If you don’t plan on displaying your taxidermy in your home, you may be wondering what to do with it. Some people find taxidermy an attractive way to decorate their homes, while others prefer the kitsch factor. It all depends on your personal taste. If you are a fan of classic taxidermy, you might want to look at the pieces at Brimfield, a Chicago taxidermy shop. Here, you can find mounts of deer heads and slick trophy fish on display. Antique plaid blankets and retro mid-century furnishings are also available to help you decorate your home.
Ethics of taxidermy
The term “ethical taxidermy” has many meanings. For some people, it means that the animals were not killed specifically for the mount, but were still preserved in taxidermy. This term can include a wide range of sources, including roadkill, by-products of culling, and pest-control salvages. Others see ethical taxidermy as anything that does not harm the animal or contribute to its overpopulation.
Historically, hunting and trapping have been used for food or to control pests. While most indigenous peoples continue to kill animals for food and pest control, western civilizations have industries dedicated to eradicating entire species and their parts. This is not sustainable. Rather, taxidermists should be more mindful of their impact on the environment. While there are several ethical considerations associated with collecting animal parts, it is best to keep in mind that the ethics of unwanted taxidermy is a complex subject.
Techniques for taxidermy
Pests and insects can cause decay in taxidermy. Several common pests attack taxidermy and cause a significant amount of damage. These pests include moths, rodents, and dermestid beetles. Beetles are particularly damaging, burrowing deep into taxidermy and eating its keratin elements. Infestations and decay are best dealt with by a qualified conservator. To prevent further damage to your taxidermy, be sure to use a dust-shield spray.
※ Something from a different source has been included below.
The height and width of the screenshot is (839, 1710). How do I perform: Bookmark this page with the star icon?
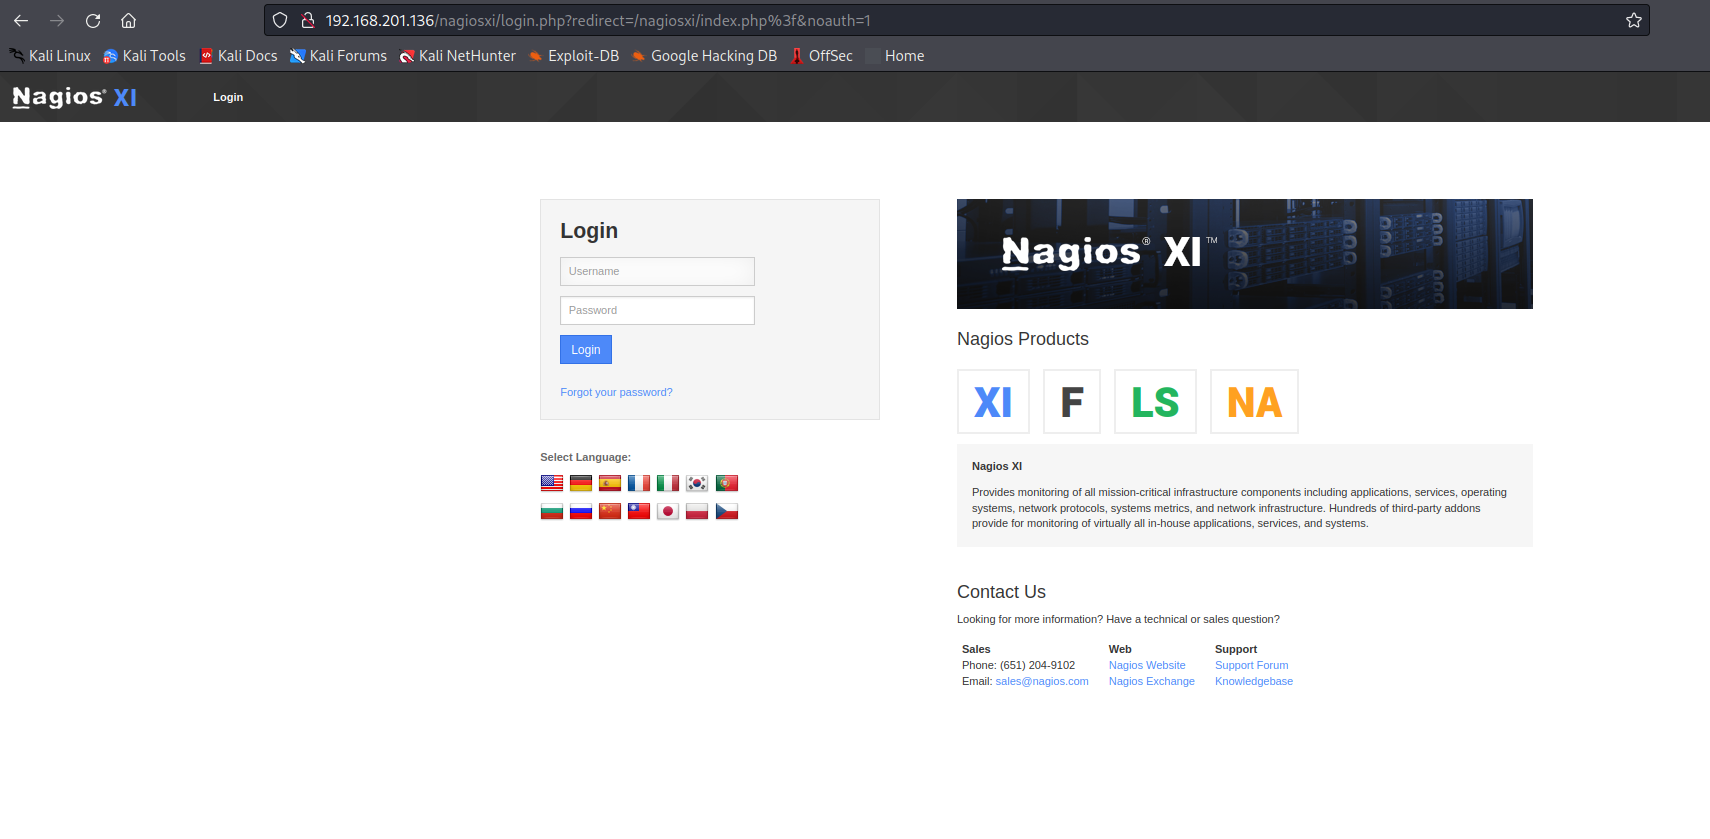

The taxidermists at the Fine Art Restoration Company specialize in dealing with all types of eclectic items, including stuffed animals, paintings, and antiques. Whether you have a taxidermy collection in your home or want to sell an old, unwanted piece, our team of conservators will be able to help you deal with this problem and salvage your valuable pieces. While taxidermy is an art form, it’s also an expression of a person’s feelings about death. Although most taxidermists today do not kill animals, it still maintains an air of mystery and reverence for their work. This is not the case in Victorian times, when taxidermists used arsenic soap to preserve animal parts. However, the internet and the widespread use of color photography have contributed to a resurgence of this discipline.
Practicing taxidermy without a license
Practicing taxidermy without a proper license is a violation of the laws governing the industry. The practice of mounting an animal, such as a deer, requires a special license. It is illegal to perform some procedures without a license, such as antler mounting, skull cleaning, and the like. If you are charged with this offense, you must seek legal advice and follow the law to avoid a criminal record.
A license is required for a licensed taxidermist in Pennsylvania. In order to practice taxidermy, an individual must first obtain a license from the Pennsylvania Department of Agriculture and Consumer Protection. The commissioner may issue a license to a citizen who meets the requirements. To obtain a license, an individual must submit a list of his employees. Employees must list their names and the dates they received the birds they mount. The number of birds and species are also required.
Sustainability of taxidermy
The sustainable sourcing of animal specimens is a growing trend in the taxidermy industry. Ethical taxidermy is often the result of an animal lover’s passion for preserving the natural world. It ensures that the entire body of an animal is used, rather than sacrificing parts that don’t add value. Ethical taxidermy is often considered to be more environmentally friendly than traditional methods, as the animal’s body has been properly used rather than disposed of.
The popularity of taxidermy is growing, in part because of the visibility of the artists who create these beautiful works. Innamorato and Anantharaman believe this popularity is largely due to the inherent disconnect between humans and nature. Taxidermy is accessible and attractive, which contributes to the appeal. Despite the societal challenges that face the industry, the creative aspect of the trade remains undiminished. And with its inherent appeal, it’s hard to deny that it’s an art.